I said it was fine with me. “Actually, let’s make it seven dollars,” I said. “Otherwise I’d feel like I was stealing from her.”
“Whatever you say. She said five, though, and you probably remember her. Let’s get that beer into the tank.” He clapped his hands together.
The two of us went back outside into the hot sun and the farm smells. Duane’s gunpowder odor was stronger in the open air, and to escape it I reached into the car first and pulled out the case of beer.
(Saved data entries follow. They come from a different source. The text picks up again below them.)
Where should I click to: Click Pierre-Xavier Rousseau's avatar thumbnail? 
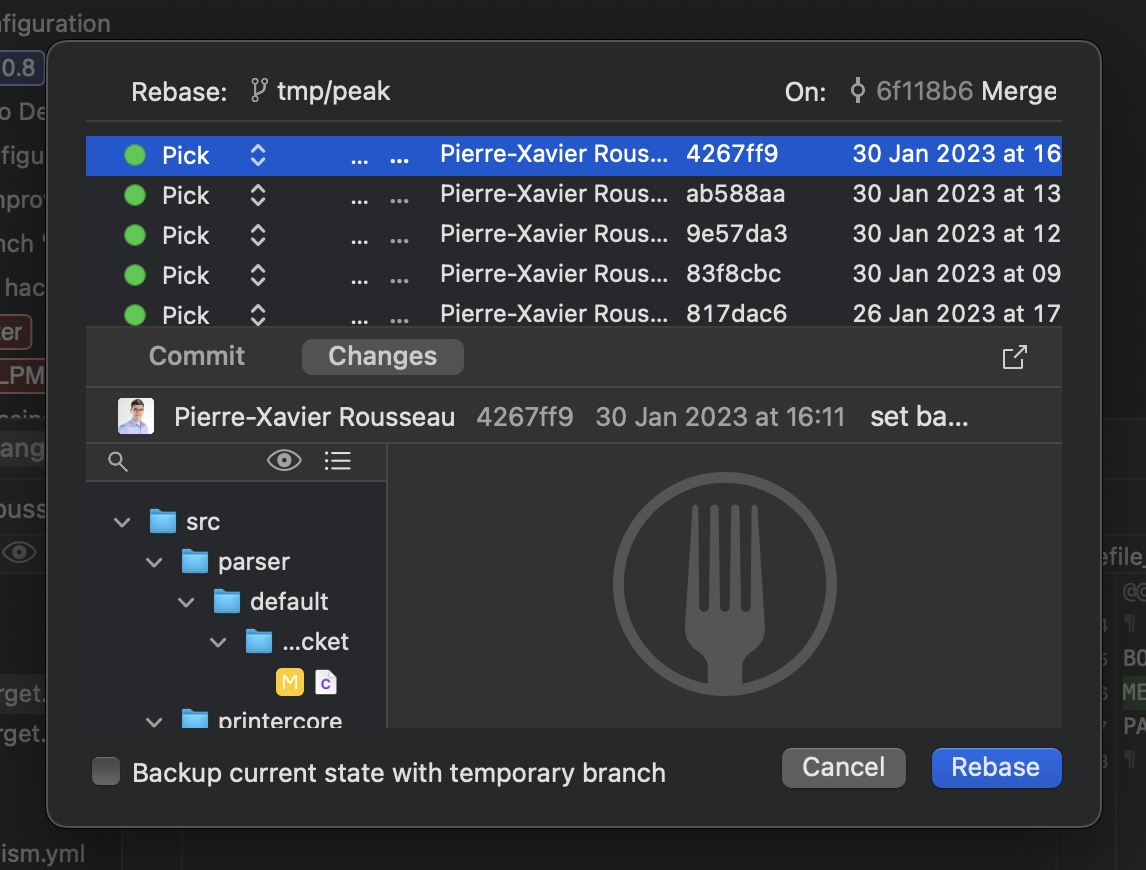[x=137, y=416]
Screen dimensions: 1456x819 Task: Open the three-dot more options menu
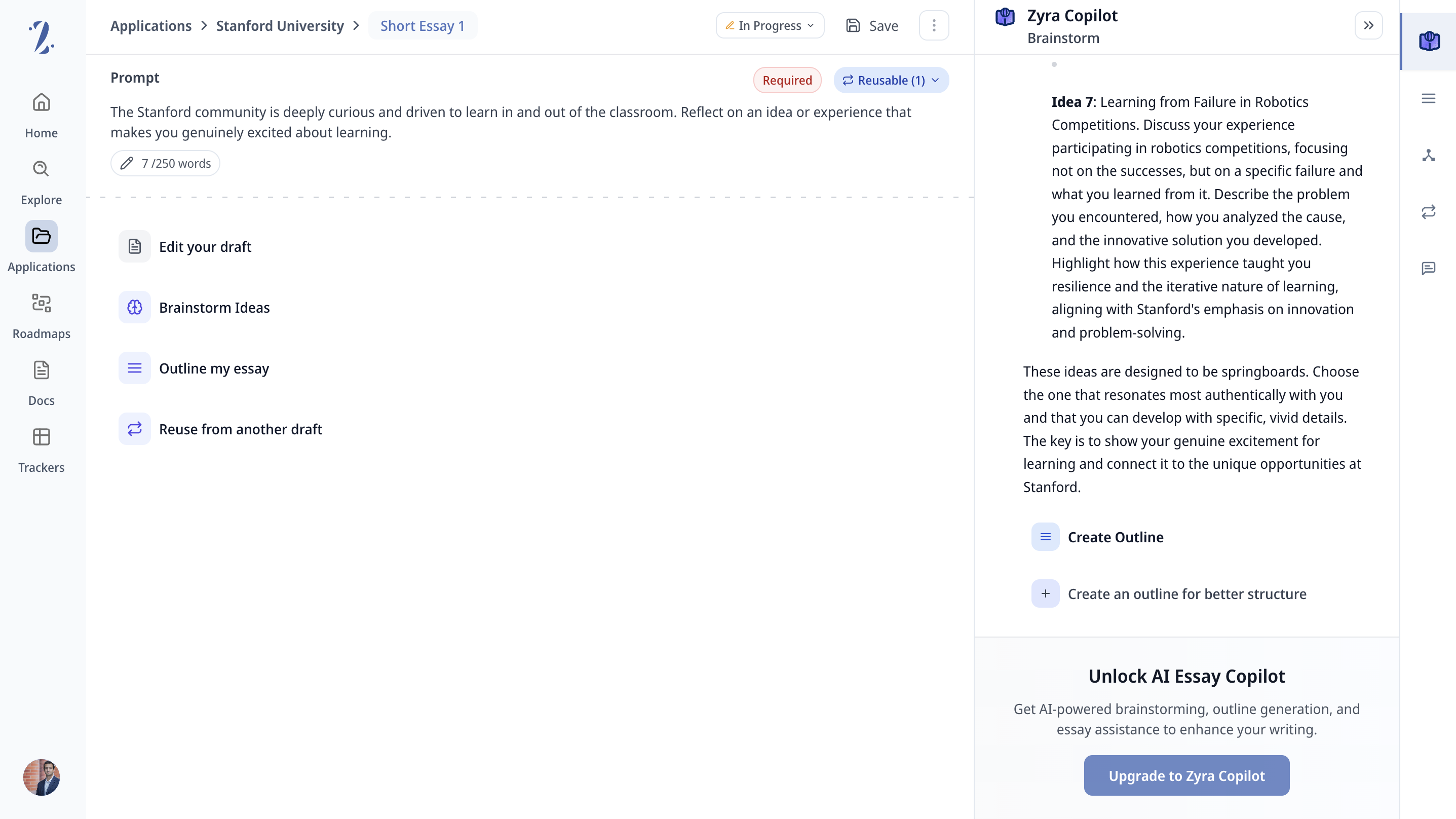(934, 26)

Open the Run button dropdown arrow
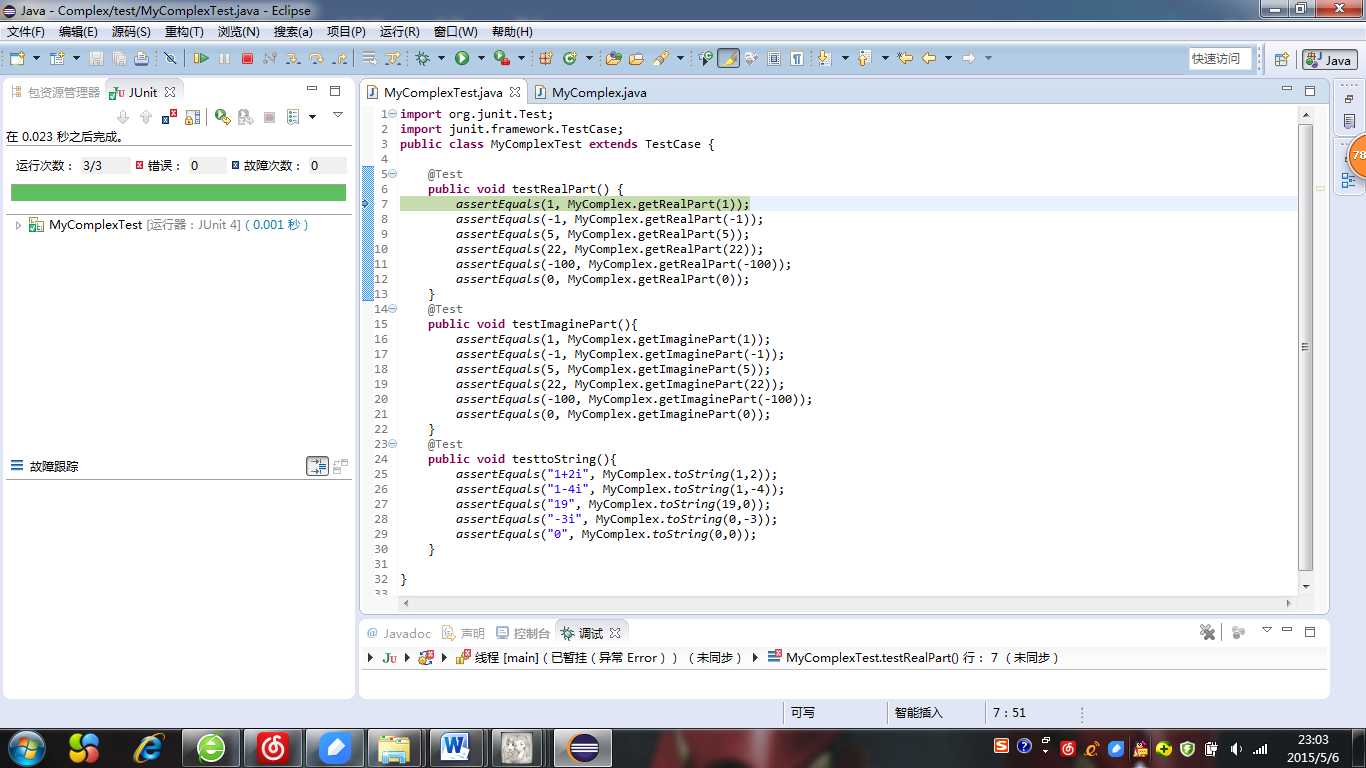(x=481, y=59)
He trudged beside me up the long path past the baking metal of the pole barn, the granary, and well past that, his white clap-boarded house, to the tank beside the cattle barn.
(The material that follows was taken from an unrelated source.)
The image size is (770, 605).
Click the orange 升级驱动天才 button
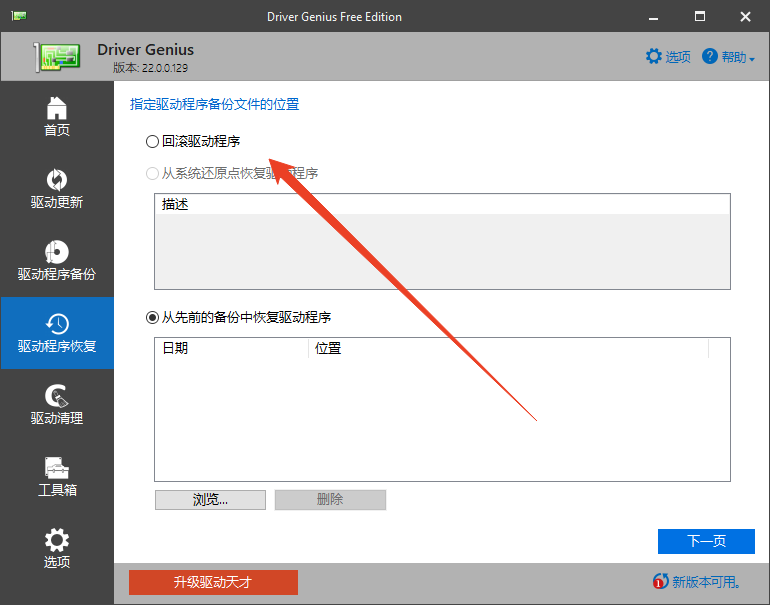213,582
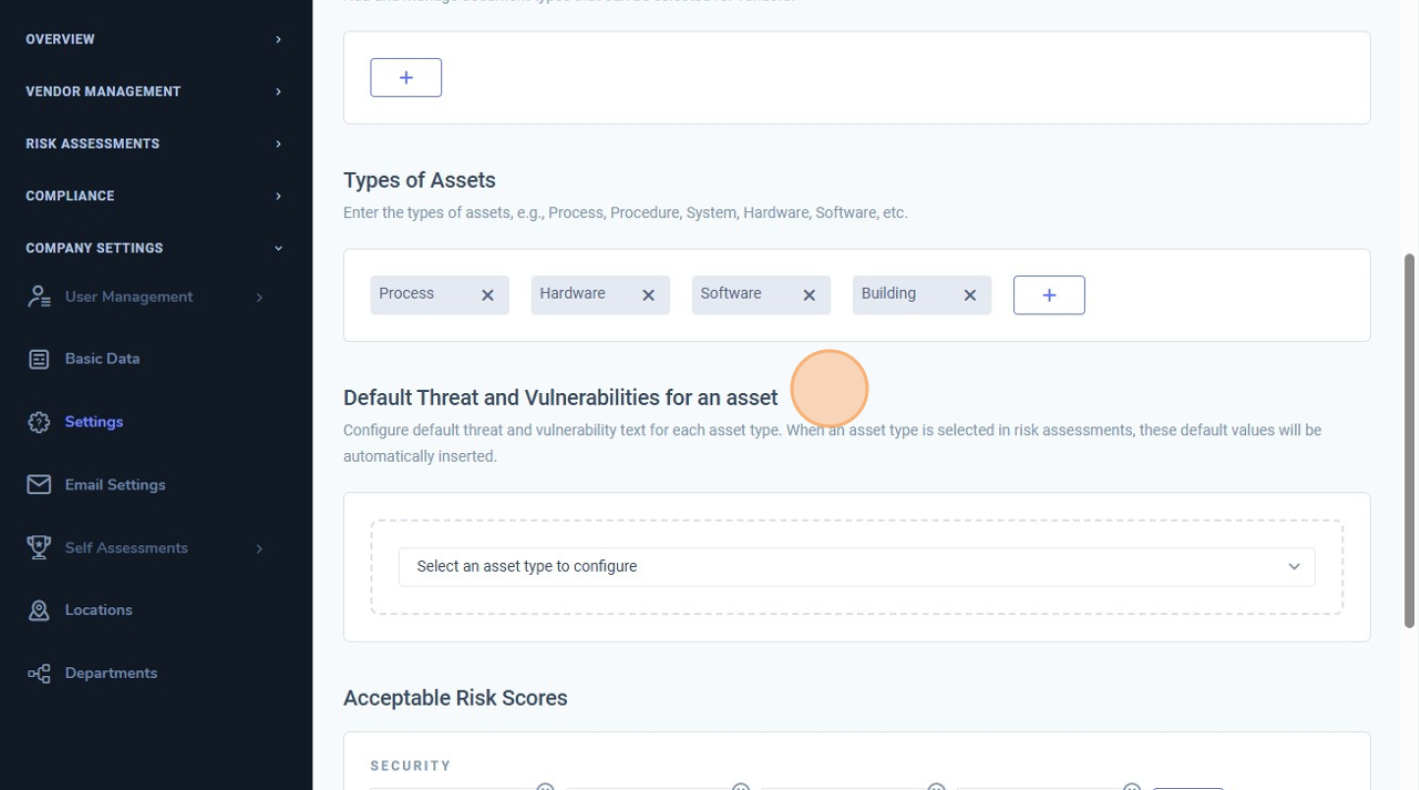Click the page vertical scrollbar

[x=1410, y=440]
“You said in your letter you were working on a book.”
“My dissertation.”
“What’s that on?”
“An English writer.”
“Did he write a lot?”
“A lot,” I said, and laughed. “A hell of a lot.”
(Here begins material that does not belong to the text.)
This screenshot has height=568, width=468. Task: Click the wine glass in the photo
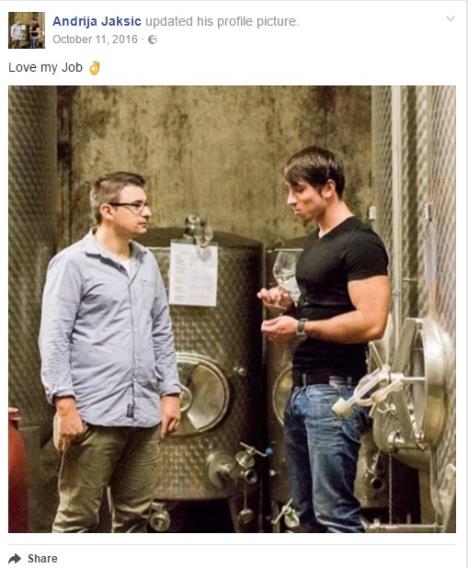coord(286,276)
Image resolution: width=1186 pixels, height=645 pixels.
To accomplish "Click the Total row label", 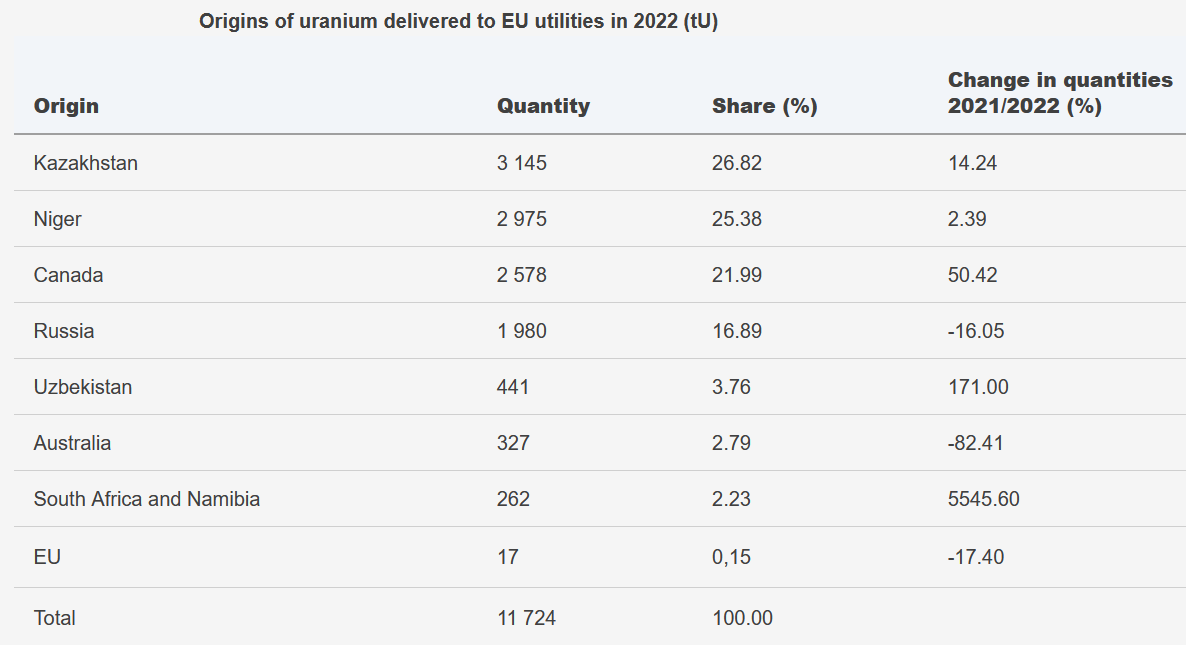I will coord(55,618).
Duane laughed too. “How’d you pick that?”
“It’s a long story,” I said. “I expect to be pretty busy, but is there still anyone around here that I used to know?”
He considered that as we passed the brown scar where the summerhouse used to be. “Didn’t you know Polar Bears Hovre? He’s the Police Chief over to Arden now.”
I almost dropped the case of beer. “Polar Bears? That wildman?” When I was ten and he seventeen, Polar Bears and I had spitballed the congregation from the choir loft at Gethsemane church.
“He settled down some,” Duane said. “He does a good job.”
“I ought to call him up. We used to have fun together. Even though he always liked Alison a little too much for my taste.”
Duane gave me a peculiar, startled look, and contented himself with saying, “Well, he keeps pretty busy now.”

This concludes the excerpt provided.